Не будем сейчас вдаваться в вопросы стратегии и разногласий по вопросам таковой между А. А. Свечиным и М. Н. Тухачевским. Это была очень долгая история с участием множества других лиц. Но пресловутые «египтянки при фараонах Среднего царства», по крайней мере, имели к М. Н. Тухачевскому отношение самое непосредственное. Чего о колхозном строительстве никак не скажешь.
И. С. Нижечек председательствовал на том «разгромном» заседании в Комакадемии и выступал с заключительной речью. Кроме того, на заседании отметились критическими выступлениями в адрес А. А. Свечина К. И. Бочаров, И. Слуцкин, А. И. Седякин, П. К. Суслов, И. Дуплицкий, И. Фендель, В. Дунаевский и И. С. Газукин.
Так что у И. С. Нижечека и М. Н. Тухачевского и помимо колхозов было о чем поговорить. Однако в 1937 году следствие это не интересовало. Ну разумеется, если в 1929–1930 годах встречаются друг с другом два «заговорщика» – М. Н. Тухачевский и И. С. Нижечек (к 1 июня 1937 года, когда составлялись «показания», И. С. Нижечек был уже арестован, это произошло 12 февраля 1937 года, то есть еще до ареста М. Н. Тухачевского), о чем еще, кроме очередной «контрреволюции», они могут говорить? Только о сельском хозяйстве. Как будто других, сугубо профессиональных, тем для разговоров у заместителя начальника Военно-политической академии и командующего ЛВО нет – только шептаться по углам по проблемам, которые их обоих не касаются…
Таким образом, весь этот фрагмент «показаний» разваливается на никак не связанные друг с другом по смыслу эпизоды. В «показаниях» перечислена масса «завербованных» путем собеседований, но никаких признаков общей платформы, на базе которой мог бы составиться гипотетический «заговор», здесь нет, помимо, самое большее, тривиальнейшего недовольства текущими житейскими обстоятельствами.
«Прежде всего я связался с Марголиным во время партийной конференции 20 стр. дивизии, в которой Марголин был начподивом. Я поддержал его в критике командира дивизии, а затем в разговоре наедине выяснил, что Марголин принадлежит к числу недовольных, что он критикует политику партии в деревне». По простому здравому смыслу, для недовольства комдивом (на какой угодно почве, начиная от вопросов боевой подготовки и заканчивая, допустим, пьянством или ржавлением винтовочных стволов на дивизионных складах) и сплошной коллективизацией как минимум должны быть разные поводы, поэтому с таким же успехом С. Л. Марголин мог быть недоволен и погодой на улице, и собственной женой. А уж то, что политика сплошной коллективизации была на государственном уровне подвергнута ревизии после письма Сталина «Головокружение от успехов» от 2 марта 1930 года и Постановления ЦК ВКП(б) от 14 марта 1930 года «О борьбе с искривлениями партийной линии в колхозном движении»69 – это тем более детали, которые следствие в 1937 году явно уже не интересовали…

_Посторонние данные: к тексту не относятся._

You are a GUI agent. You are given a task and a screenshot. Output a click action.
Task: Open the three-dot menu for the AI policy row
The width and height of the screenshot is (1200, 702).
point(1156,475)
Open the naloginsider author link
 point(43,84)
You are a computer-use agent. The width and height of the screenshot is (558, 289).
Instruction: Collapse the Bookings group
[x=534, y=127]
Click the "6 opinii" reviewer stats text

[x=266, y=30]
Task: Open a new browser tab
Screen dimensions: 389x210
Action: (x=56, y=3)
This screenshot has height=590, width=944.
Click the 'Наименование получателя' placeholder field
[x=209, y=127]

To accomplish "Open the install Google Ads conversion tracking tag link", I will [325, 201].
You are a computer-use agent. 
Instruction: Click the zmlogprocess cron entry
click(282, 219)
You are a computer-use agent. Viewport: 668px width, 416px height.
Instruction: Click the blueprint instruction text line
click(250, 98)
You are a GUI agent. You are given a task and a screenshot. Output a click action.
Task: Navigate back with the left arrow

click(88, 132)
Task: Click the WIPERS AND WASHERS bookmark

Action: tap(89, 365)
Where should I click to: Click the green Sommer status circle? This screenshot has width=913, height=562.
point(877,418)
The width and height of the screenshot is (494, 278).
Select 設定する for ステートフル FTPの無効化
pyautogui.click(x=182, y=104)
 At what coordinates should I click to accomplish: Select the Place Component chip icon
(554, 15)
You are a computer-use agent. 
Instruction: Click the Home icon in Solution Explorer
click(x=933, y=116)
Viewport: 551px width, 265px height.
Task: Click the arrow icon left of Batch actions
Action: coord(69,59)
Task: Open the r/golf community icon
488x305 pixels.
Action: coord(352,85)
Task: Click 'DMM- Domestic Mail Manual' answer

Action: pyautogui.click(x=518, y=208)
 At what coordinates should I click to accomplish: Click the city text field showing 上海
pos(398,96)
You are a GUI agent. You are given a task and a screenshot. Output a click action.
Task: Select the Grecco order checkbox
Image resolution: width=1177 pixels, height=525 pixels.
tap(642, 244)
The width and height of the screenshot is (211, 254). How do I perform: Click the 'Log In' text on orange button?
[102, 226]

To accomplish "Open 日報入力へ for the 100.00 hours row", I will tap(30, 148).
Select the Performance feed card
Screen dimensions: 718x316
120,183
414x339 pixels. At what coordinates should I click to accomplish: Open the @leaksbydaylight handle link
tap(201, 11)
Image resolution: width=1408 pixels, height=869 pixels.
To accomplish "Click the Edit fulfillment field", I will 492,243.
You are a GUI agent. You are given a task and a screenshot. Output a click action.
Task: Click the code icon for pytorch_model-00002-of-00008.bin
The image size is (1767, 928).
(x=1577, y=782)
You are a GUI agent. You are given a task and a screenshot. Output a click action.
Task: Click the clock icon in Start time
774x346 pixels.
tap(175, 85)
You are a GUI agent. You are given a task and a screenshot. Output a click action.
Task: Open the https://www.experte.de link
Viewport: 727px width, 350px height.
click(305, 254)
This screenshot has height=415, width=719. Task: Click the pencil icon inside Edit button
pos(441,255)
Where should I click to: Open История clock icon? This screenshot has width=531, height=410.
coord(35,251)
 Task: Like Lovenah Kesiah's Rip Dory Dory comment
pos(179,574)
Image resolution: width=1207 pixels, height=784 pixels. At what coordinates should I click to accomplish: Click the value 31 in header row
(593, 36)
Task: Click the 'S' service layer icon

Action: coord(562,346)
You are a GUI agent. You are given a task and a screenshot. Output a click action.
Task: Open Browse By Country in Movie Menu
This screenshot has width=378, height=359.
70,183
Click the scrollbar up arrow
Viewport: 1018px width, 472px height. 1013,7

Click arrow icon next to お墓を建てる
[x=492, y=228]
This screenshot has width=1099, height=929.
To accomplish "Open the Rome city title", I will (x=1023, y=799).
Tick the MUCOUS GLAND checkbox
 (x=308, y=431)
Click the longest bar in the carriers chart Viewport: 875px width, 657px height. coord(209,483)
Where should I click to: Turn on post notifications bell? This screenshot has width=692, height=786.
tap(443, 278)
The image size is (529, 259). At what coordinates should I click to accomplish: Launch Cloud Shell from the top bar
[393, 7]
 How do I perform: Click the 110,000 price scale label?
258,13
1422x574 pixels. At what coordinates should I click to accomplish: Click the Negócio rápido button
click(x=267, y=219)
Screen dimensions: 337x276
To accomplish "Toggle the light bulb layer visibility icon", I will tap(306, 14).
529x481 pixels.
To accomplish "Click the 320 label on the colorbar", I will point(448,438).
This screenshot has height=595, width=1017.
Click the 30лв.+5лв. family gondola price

Никакой организации во всем этом обширном «заговорщическом коллективе» не просматривается и в помине.
Говорят, время все расставляет на свои места. Прошло 75 лет, но ясности относительно истинной подоплеки тех трагических событий оно так и не добавило.
В настоящее время наиболее детально и убедительно, с привлечением большого количества архивных источников, тема «измены Родине» раскрыта в книгах О. Ф. Сувенирова70 и Н. С. Черушева71, посвященных репрессиям в Красной армии в целом. Не лишенные любопытства версии относительно пресловутого «заговора» высказывал также С. Т. Минаков72.